Le décaissement des fonds d’un régime de capitalisation constitue une source importante d’inquiétude pour les promoteurs, selon le dernier sondage auprès des participants de régimes à cotisation déterminée (CD) et régimes enregistrés d’­épargne-retraite (REER) collectifs réalisé par ­Avantages et ­Benefits ­Canada.

En effet, 61 % des employeurs touchés affirment être susceptibles d’offrir le décaissement à même le régime de retraite si la loi le permettait ; 36 % seraient en outre très susceptibles d’adopter une telle approche.

« ­Mais au ­Canada, très peu de régimes ont des solutions de décaissement à même le régime de retraite », affirme ­Karen ­Burnett, conseillère principale chez ­Willis ­Towers ­Watson.

Les experts invités à notre table ronde pour analyser les résultats du sondage 2017 ont d’ailleurs observé qu’il n’était pas si facile de permettre aux participants de maintenir leurs actifs dans le régime. « ­Les fournisseurs comptent sur le fait que cet ­argent-là finira dans leurs propres solutions de décaissement, dit ­Mme ­Burnett. Ainsi, les prix par rapport à la phase d’accumulation sont basés sur la notion qu’ils recevront cet argent par la suite. »

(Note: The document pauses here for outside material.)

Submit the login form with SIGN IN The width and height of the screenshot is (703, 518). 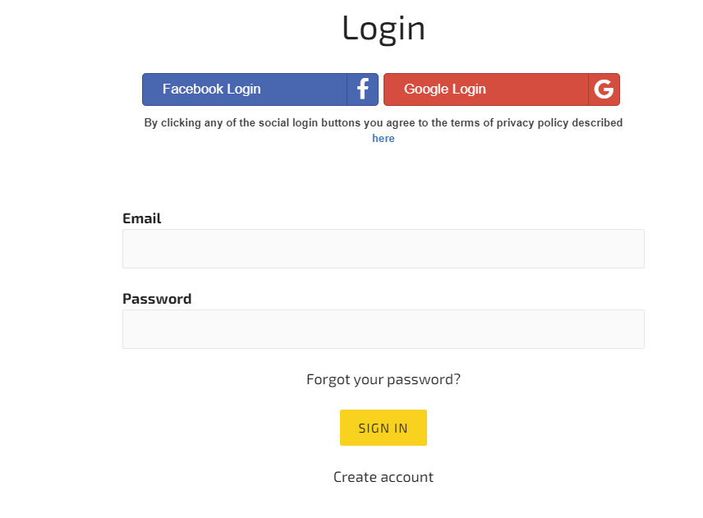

Auparavant, l’Université ­Western offrait un fond de revenus de retraite aux participants pendant les 15 premières années suivant la fin du travail, note ­Cara ­Bourdeau, conseillère principale, ressources humaines à l’université. « ­Nous avions constaté qu’ils quittaient le régime et leur épargne s’effondrait sur le marché du détail. »

Or, après avoir observé des améliorations dans le marché de détail, l’université a choisi de fermer le fonds et d’ouvrir un nouveau programme. ­Celui-ci est essentiellement « une relation de fournisseur privilégié. Les participants continuent de bénéficier d’une structure connue en matière de placement : de faibles frais mais avec l’accès à des conseils », explique ­Mme ­Bourdeau.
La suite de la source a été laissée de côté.